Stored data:
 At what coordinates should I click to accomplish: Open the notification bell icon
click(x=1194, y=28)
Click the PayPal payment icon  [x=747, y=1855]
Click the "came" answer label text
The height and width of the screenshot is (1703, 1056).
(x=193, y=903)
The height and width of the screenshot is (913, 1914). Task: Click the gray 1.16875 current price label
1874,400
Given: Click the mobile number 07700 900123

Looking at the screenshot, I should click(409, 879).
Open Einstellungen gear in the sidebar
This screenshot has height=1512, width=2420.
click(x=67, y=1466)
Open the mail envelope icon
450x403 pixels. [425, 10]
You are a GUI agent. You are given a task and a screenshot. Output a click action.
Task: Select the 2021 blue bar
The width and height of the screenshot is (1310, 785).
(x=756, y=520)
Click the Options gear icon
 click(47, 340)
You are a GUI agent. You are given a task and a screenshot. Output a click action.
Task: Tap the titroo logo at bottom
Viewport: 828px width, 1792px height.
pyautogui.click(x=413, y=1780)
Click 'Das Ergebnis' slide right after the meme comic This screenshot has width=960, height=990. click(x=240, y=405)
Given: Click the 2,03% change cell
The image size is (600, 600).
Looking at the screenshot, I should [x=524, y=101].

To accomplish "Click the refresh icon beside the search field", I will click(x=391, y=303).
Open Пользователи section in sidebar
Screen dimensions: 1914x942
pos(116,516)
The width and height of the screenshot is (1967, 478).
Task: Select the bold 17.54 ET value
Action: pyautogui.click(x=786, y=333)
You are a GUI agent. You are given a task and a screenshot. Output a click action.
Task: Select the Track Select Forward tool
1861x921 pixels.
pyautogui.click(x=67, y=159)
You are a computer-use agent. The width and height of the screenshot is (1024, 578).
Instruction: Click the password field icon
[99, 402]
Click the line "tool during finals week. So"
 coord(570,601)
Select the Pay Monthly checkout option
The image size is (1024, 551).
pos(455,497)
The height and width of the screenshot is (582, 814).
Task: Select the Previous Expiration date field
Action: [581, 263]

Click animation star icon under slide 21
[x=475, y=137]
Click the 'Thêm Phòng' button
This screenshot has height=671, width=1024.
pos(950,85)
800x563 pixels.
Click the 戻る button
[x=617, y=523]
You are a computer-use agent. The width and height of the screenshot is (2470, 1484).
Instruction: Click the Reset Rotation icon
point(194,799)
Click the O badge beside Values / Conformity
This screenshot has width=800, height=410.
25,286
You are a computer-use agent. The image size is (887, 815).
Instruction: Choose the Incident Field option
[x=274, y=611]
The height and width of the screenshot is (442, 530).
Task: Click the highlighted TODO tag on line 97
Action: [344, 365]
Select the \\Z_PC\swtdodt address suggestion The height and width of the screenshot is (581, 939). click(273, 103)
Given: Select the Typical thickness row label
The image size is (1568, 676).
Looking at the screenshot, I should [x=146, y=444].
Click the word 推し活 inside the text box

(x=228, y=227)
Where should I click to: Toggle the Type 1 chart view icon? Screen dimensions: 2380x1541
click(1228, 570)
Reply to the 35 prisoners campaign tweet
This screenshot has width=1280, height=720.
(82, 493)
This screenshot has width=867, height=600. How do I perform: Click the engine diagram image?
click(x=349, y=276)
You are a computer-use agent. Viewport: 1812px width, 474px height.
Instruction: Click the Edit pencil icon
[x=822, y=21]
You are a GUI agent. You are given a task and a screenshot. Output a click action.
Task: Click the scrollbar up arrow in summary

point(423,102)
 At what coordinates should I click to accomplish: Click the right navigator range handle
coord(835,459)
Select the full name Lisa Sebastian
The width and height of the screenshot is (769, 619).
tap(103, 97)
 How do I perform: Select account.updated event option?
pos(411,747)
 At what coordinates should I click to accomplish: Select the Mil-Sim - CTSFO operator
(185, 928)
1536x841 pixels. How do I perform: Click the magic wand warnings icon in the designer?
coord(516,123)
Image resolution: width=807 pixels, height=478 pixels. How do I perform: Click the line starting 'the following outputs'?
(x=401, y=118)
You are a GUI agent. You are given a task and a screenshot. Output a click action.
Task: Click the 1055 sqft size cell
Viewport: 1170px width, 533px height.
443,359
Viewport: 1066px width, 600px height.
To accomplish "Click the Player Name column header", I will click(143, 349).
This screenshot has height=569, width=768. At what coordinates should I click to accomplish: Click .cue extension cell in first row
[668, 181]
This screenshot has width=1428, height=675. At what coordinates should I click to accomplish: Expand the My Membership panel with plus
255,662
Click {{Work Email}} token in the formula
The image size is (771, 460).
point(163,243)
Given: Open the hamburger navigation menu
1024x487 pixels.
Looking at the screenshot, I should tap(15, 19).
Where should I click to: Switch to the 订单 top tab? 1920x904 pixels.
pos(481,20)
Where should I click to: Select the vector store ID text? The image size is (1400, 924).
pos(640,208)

*Exercise*. Where does "sidebar" appear in the records above? Copy each line that holds it.

*Problem solution*.
Open Einstellungen gear in the sidebar
Open Пользователи section in sidebar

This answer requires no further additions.